Thirdly, lung function estimation based on CT images on all kinds of subjects is studied. It is summarized as an image regression problem, and a transformer-based encoder-decoder structure is presented. First, the projection method is proposed to flatten the 3D image onto a 2D plane, while retaining the position information. Next, the MBConv Transformer is designed to ensure that the transformer can still maintain strong inference capability on small data sets. In computational experiments, the proposed regression model outperforms all state-of-the-art image regression models. The MAE for FVC prediction reaches 0.0498 while for FEV1 reaches 0.0489.

Finally, on the basis of the third study, the bi-directional relationship between lung function and CT features is explored.

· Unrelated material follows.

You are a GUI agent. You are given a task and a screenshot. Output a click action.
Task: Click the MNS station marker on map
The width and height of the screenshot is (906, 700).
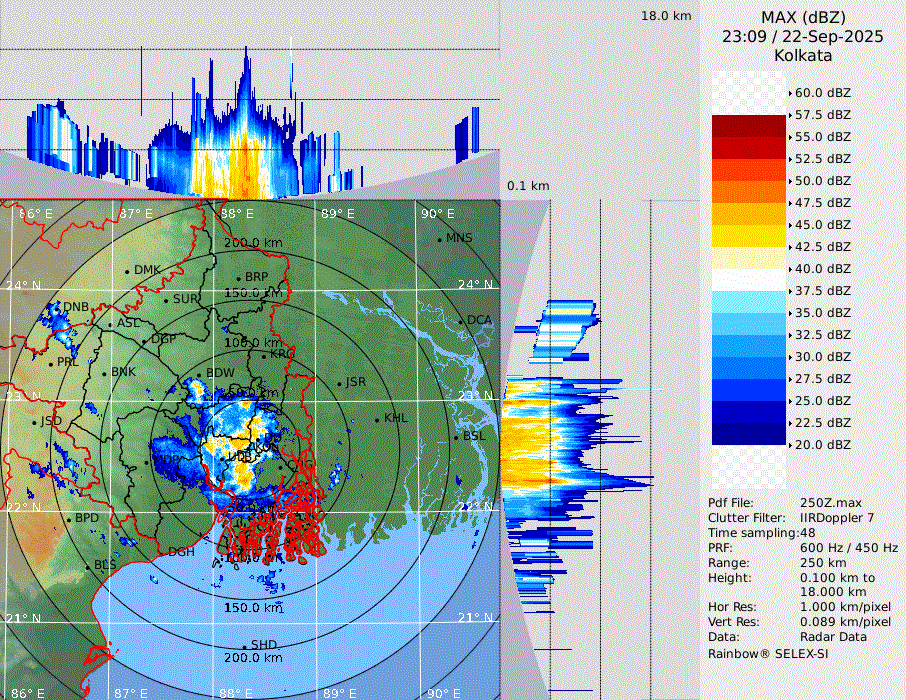coord(439,239)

An integrated invertible deep learning algorithm for lung function estimation based on CT images is developed. First, we propose the projection method to flatten the 3D image onto a 2D plane, while preserving the position information. Next, an encoder-decoder structure is adopted to extract features. The encoder-decoder presented in the third study is adopted to extract the CT feature maps. Next, an invertible Normalizing Flow model to infer lung function based on the extracted features is formulated, and two loss functions for two directions are designed. The proposed bidirectional framework can estimate the lung function based on CT images and metadata, as well as generate the corresponding simulated CT image according to the lung function. In computational experiments, the proposed framework can infer the lung function with excellent accuracy. In addition, the simulated images generated by the generative model can be mixed with real images for regression model training to improve model performance. A comprehensive comparative analysis also demonstrates the effectiveness of using generated images and confirms the superiority of the model. The MAE for FVC prediction without generated images reaches 0.0490 while for FEV1 reaches 0.0484. The framework with 500 generated images achieves an MAE of 0.0370.